The blackout problem
MLB.tv is the streaming subscription that lets you watch every Major League Baseball game except the ones involving your home team. The team you most want to watch is the team you cannot stream live. Subscribers in New York cannot stream Yankees and Mets home games. Subscribers in Atlanta cannot stream Braves games. The blackout zones cover wide regions, often spanning multiple states.
The cause is licensing. MLB sells regional broadcast rights to regional sports networks (YES Network, Bally Sports, NBC Sports), and those RSN deals require MLB.tv to block out-of-market streaming for in-region subscribers. Subscribers pay $150+ per year for the service, and discover that the team they grew up watching is the one team they cannot watch live.
How a VPN fixes it
MLB.tv determines blackouts by IP geolocation. A VPN exit in a region outside the blackout zone for the team you want to watch lifts the restriction. The pattern: if you are in New York and want to stream a Yankees home game, connect to a VPN exit somewhere outside the Yankees blackout zone (most of the US except the Northeast). The game then streams normally.
MLB.tv does not aggressively detect VPN traffic the way streaming services like Netflix do. The detection is mostly geolocation-based; smaller VPN providers tend to work better than the large ones because their IPs are less-flagged.
The Fexyn limitation, honestly
Fexyn currently operates one US server (Ashburn, Virginia). That is enough to bypass blackouts for many teams (the Yankees, Mets, Phillies, and Nationals do not have Virginia in their blackout zones).

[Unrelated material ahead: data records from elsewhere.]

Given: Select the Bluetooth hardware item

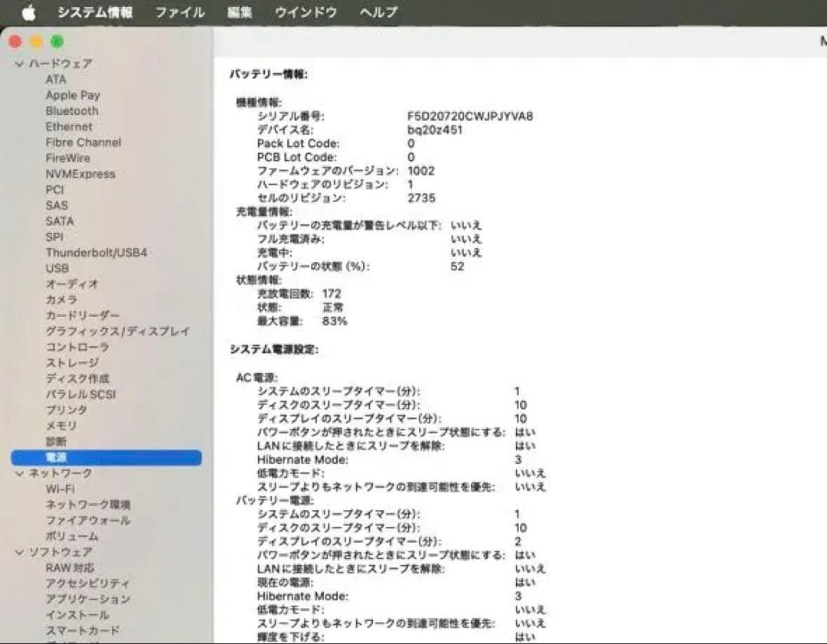Looking at the screenshot, I should click(x=72, y=110).
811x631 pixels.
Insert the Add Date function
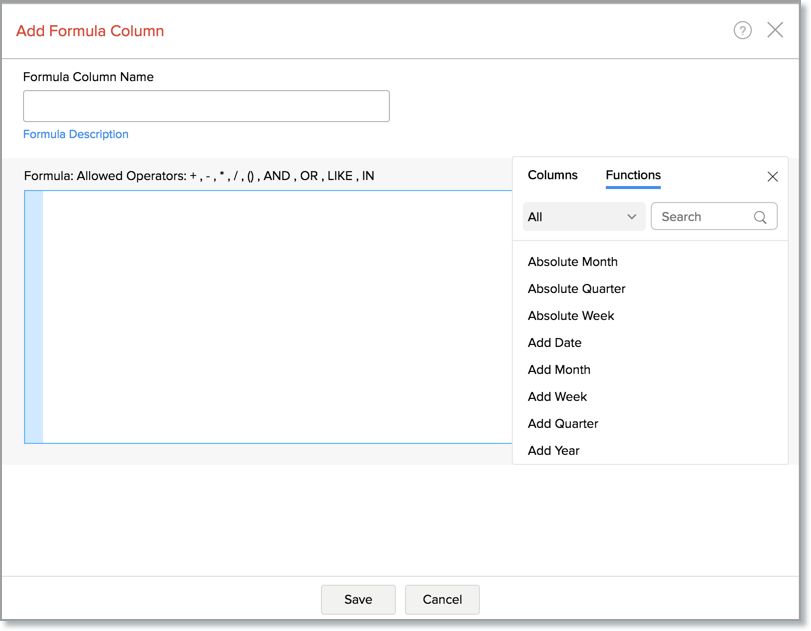555,343
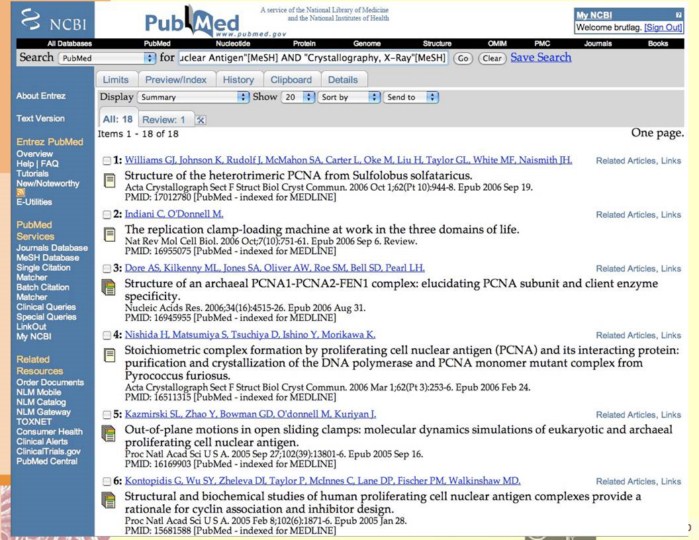Tick the checkbox for result 5
This screenshot has width=699, height=540.
(107, 414)
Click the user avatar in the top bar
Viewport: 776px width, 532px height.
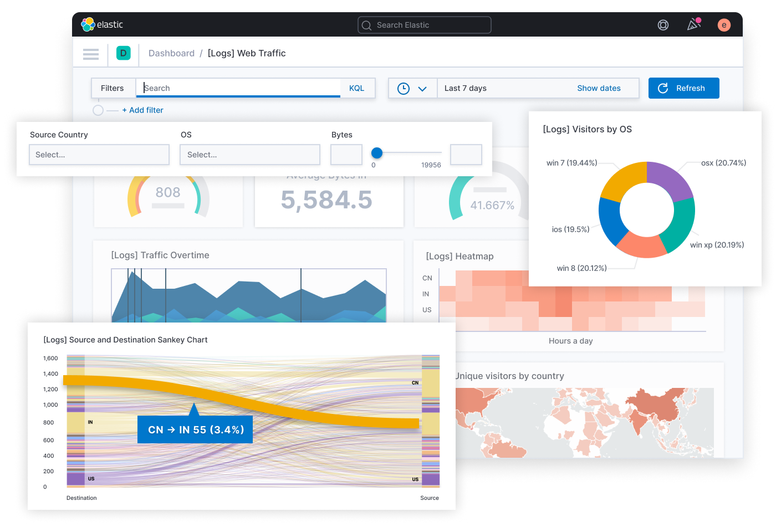click(724, 25)
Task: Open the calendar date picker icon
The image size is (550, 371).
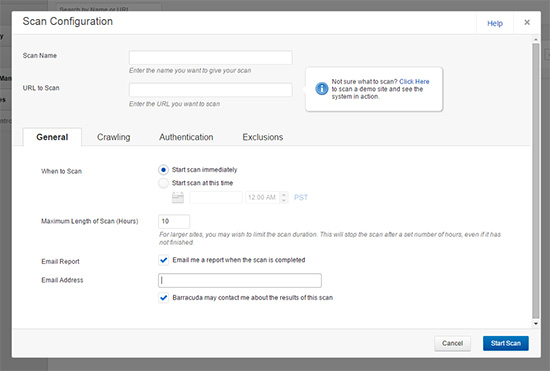Action: tap(178, 197)
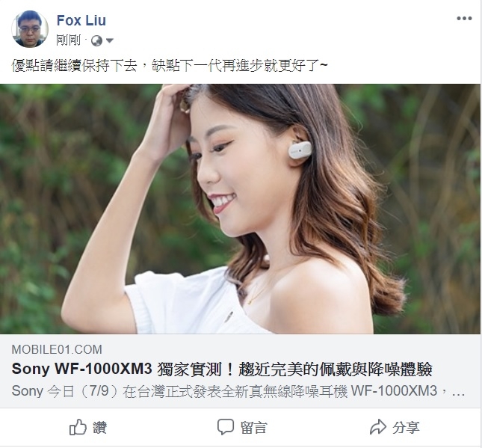
Task: Open the link preview photo
Action: (x=240, y=209)
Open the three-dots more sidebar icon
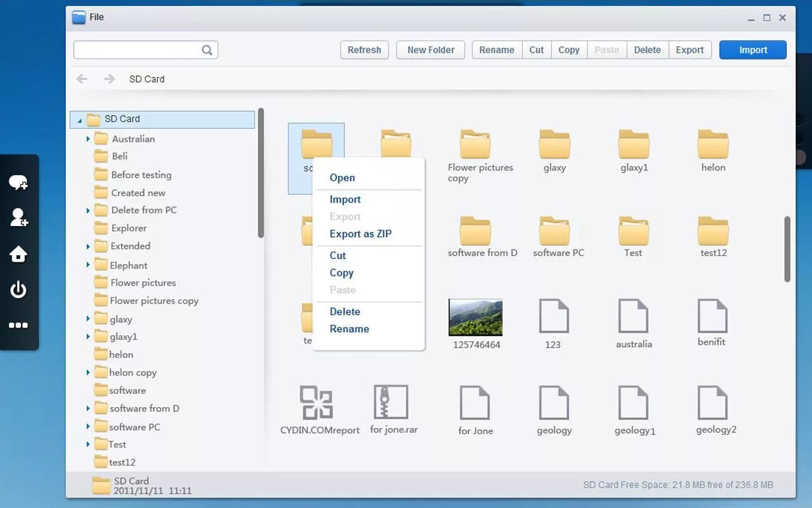 coord(18,325)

It is not enough for teams whose blackout zones include Virginia, or for users who want to choose between multiple regional exits.

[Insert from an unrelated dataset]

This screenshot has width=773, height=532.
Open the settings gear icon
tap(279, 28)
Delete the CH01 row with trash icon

If your primary VPN use case is MLB.tv blackout bypass, providers with more US regional exits (PrivateInternetAccess, ExpressVPN) may serve this specific case better. If MLB.tv is one of several use cases including censorship bypass or international travel, Fexyn covers more of the breadth.
Setup
- Sign up at fexyn.com/pricing. 7-day free trial.
- Install from fexyn.com/download.
- Connect to Ashburn (our US server). Use Bolt for the lowest latency.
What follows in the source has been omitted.